[Exercise inputs Boundary: Start]

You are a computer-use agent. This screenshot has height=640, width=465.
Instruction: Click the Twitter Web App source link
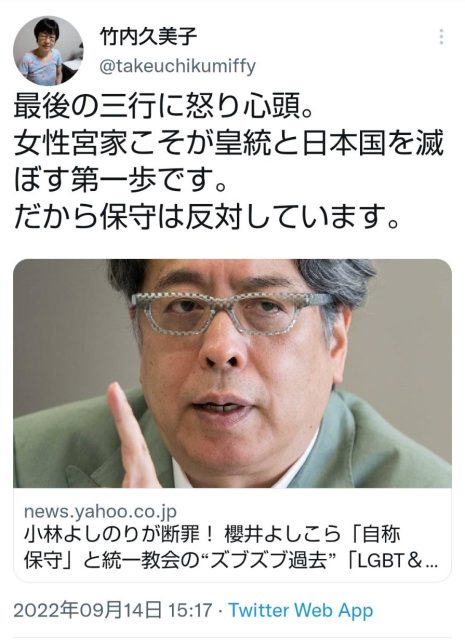[x=301, y=610]
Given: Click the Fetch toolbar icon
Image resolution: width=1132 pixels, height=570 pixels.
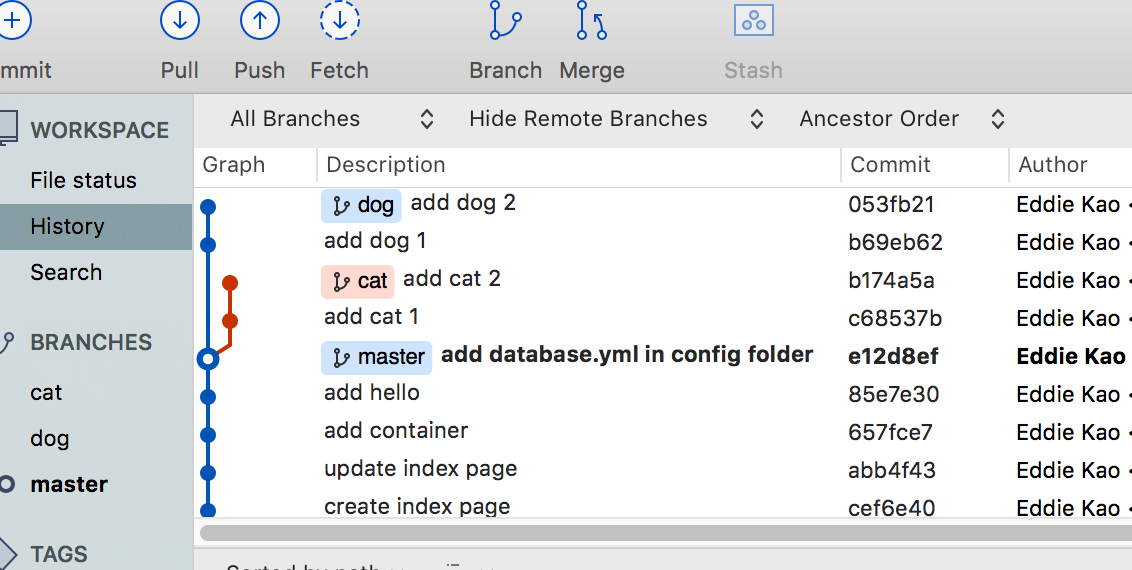Looking at the screenshot, I should 340,21.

[Exercise inputs Boundary: End]

#### Problem statement
Reproduce all lines above exactly. Leave the images out.

#### Completed task
You are a computer-use agent. This screenshot has height=640, width=465.
Instruction: Click the Twitter Web App source link
[x=301, y=610]
Given: Click the Fetch toolbar icon
Image resolution: width=1132 pixels, height=570 pixels.
Looking at the screenshot, I should 340,21.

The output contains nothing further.